Saved data entries:
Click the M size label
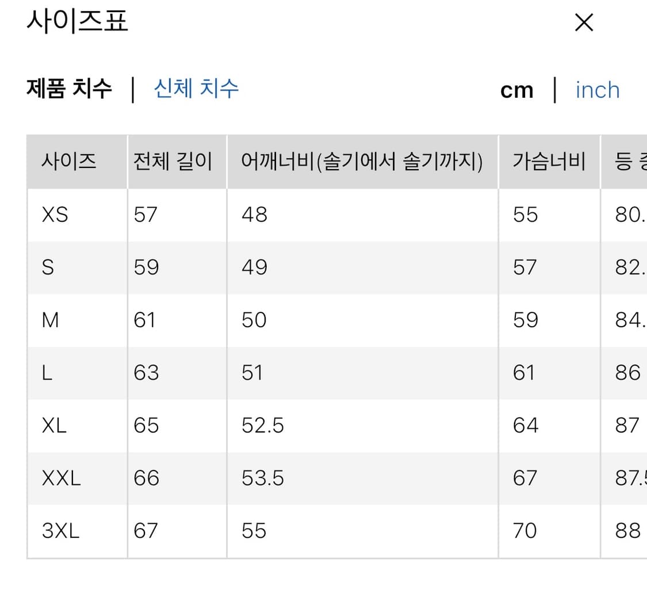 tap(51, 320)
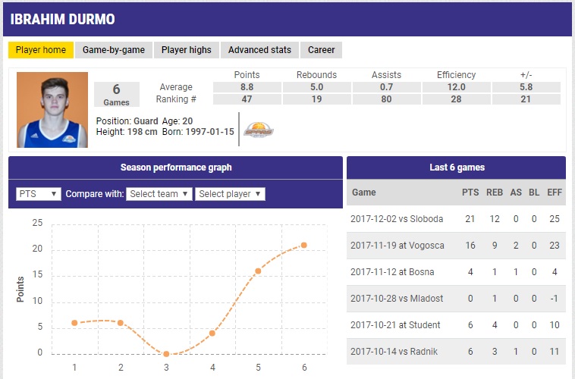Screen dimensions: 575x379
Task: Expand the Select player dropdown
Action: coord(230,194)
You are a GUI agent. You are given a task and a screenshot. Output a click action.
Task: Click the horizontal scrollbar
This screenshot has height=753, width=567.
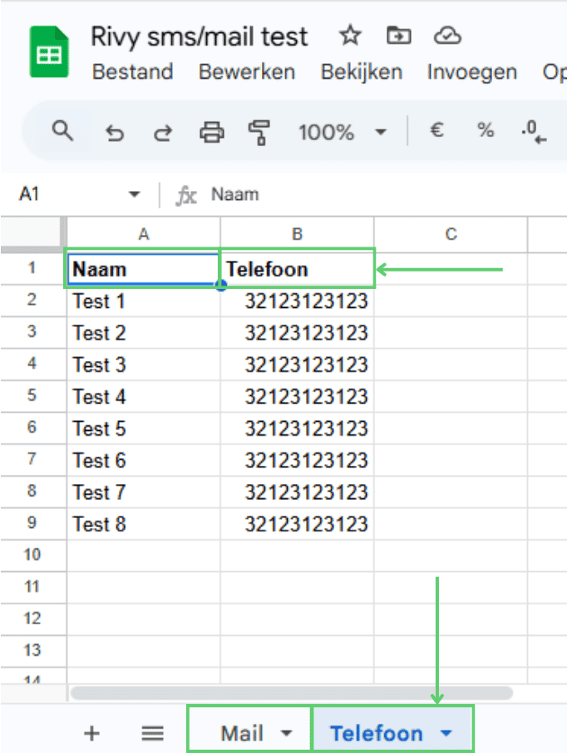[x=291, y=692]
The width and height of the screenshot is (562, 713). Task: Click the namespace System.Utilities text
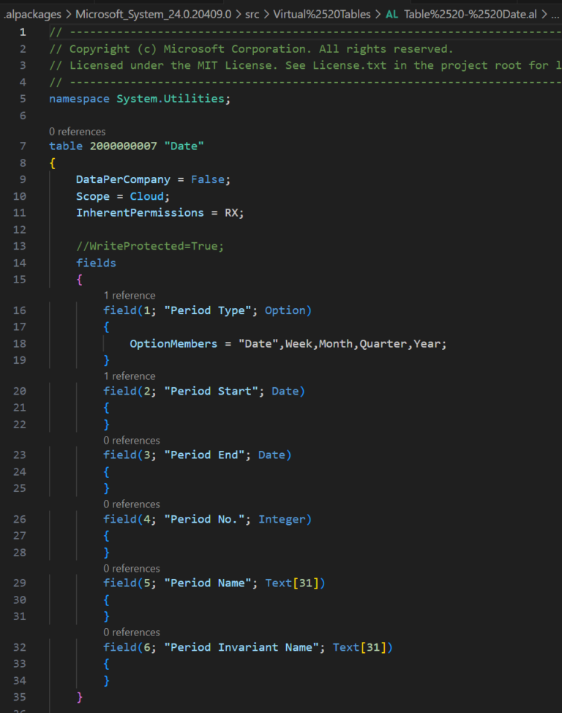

==

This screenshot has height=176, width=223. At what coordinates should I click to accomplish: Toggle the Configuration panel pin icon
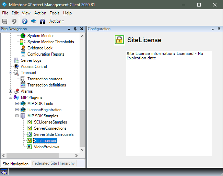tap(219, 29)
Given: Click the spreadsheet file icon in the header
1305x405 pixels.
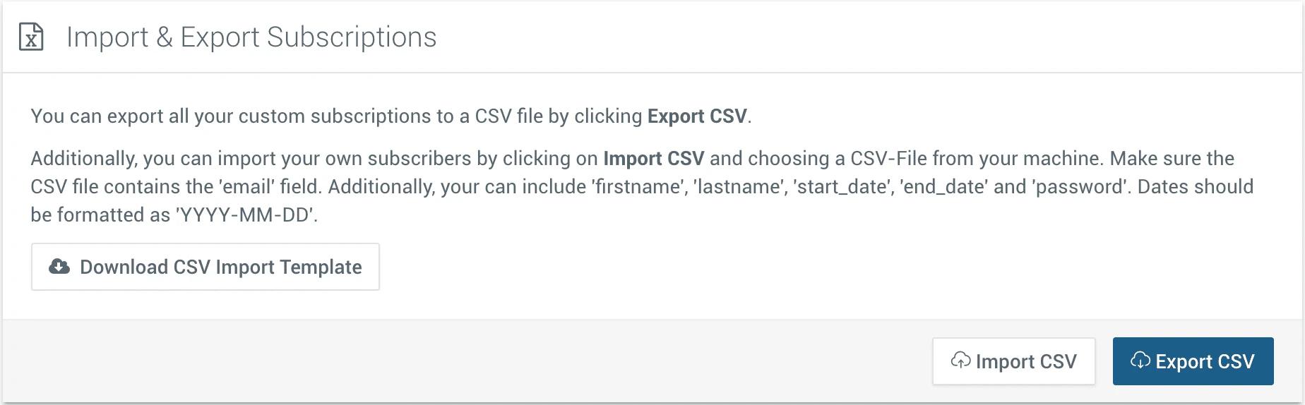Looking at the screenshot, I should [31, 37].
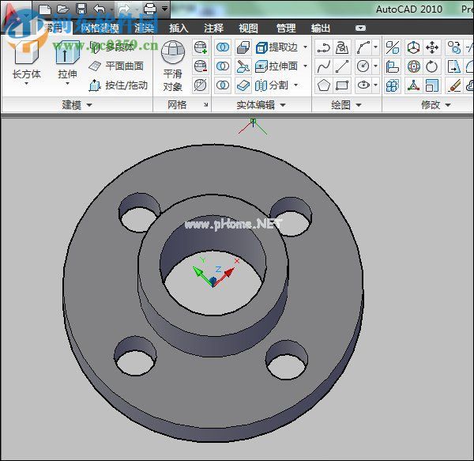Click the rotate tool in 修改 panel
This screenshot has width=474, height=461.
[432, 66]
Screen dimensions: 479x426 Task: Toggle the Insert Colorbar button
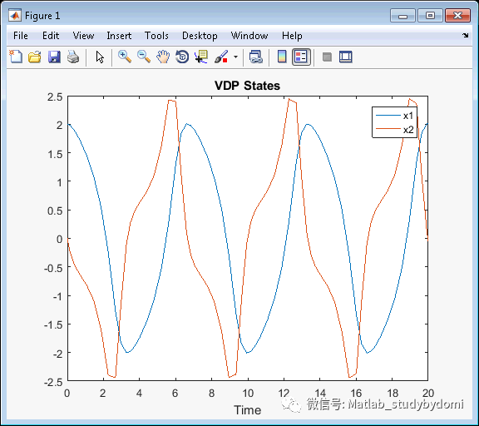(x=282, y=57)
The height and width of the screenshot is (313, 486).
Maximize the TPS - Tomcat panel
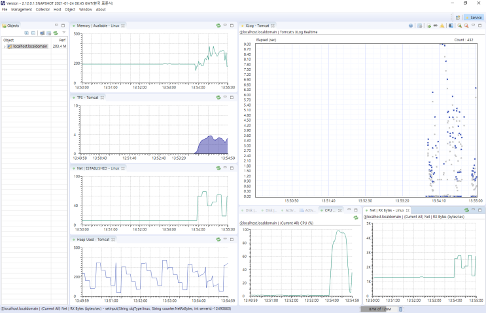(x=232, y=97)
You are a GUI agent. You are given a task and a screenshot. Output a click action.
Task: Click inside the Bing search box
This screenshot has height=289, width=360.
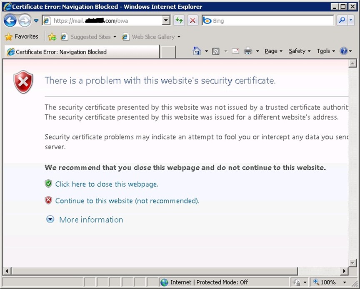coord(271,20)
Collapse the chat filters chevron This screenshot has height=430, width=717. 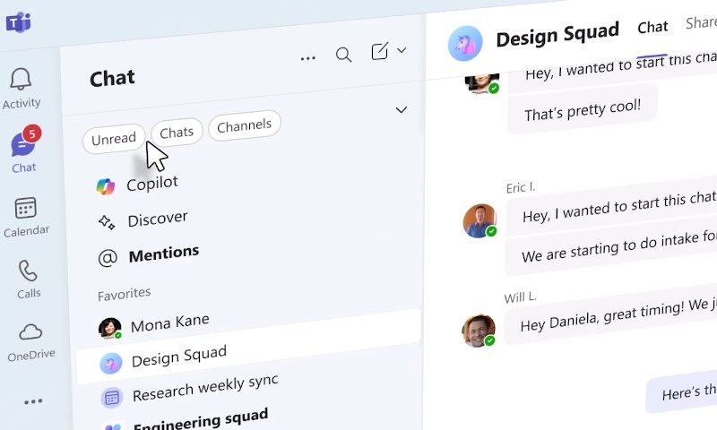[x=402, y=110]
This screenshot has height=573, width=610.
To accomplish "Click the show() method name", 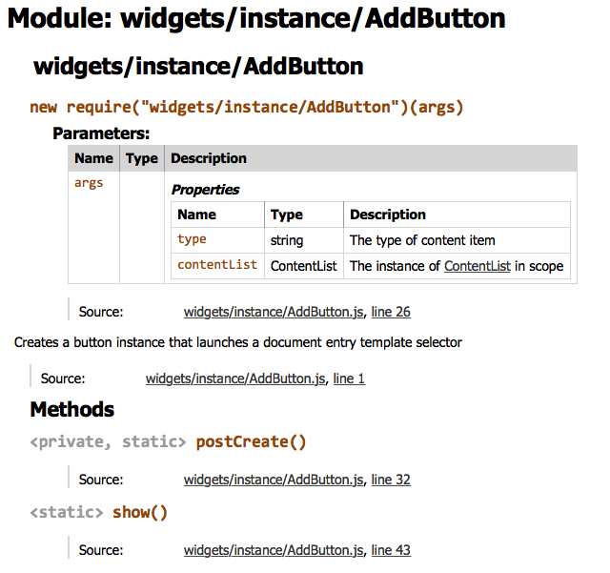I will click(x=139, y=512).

* * *

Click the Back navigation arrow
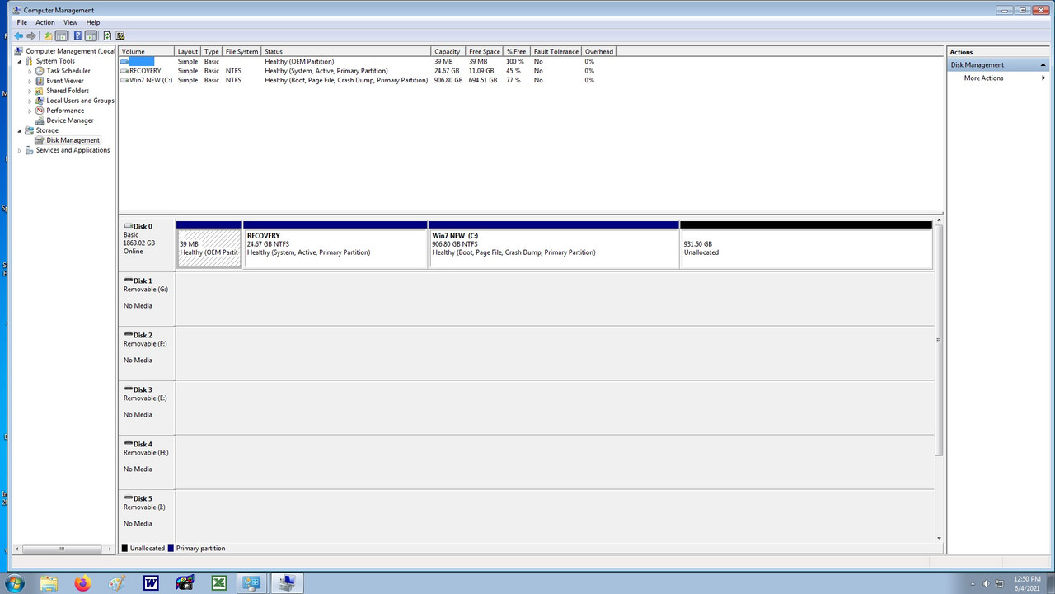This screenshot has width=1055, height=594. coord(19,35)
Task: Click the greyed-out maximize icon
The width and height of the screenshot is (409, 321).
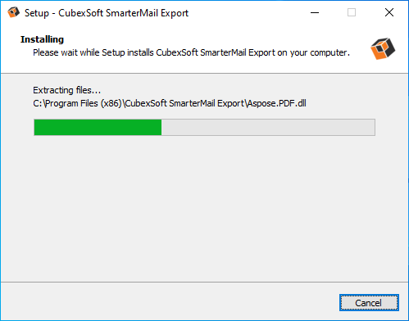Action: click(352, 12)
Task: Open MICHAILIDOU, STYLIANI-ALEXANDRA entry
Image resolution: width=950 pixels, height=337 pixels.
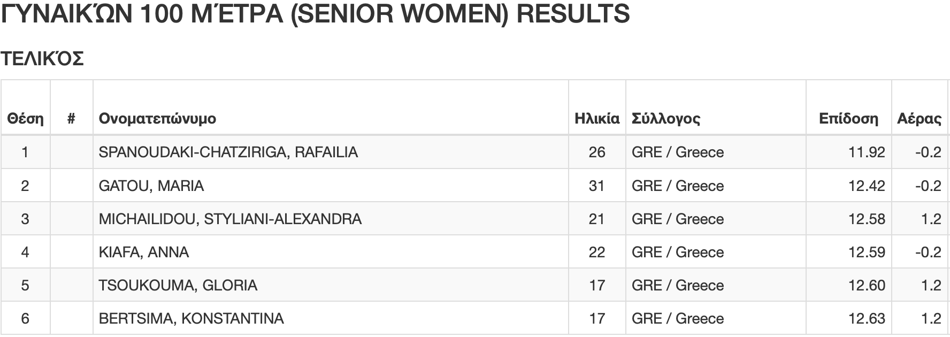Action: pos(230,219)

What you have to do
Exactly the lines starting at the one above with "Click the M size label" and ending at the one with "The width and height of the screenshot is (562, 713)." should be printed, and nothing else. Omit the pictures.

Answer area
Click the M size label
 tap(51, 320)
Screen dimensions: 575x379
Task: Expand the Select player dropdown
Action: coord(230,194)
You are a GUI agent. You are given a task and a screenshot. Output a click action.
Task: Click the horizontal scrollbar
This screenshot has height=753, width=567.
[x=291, y=692]
The width and height of the screenshot is (562, 713). Task: Click the namespace System.Utilities text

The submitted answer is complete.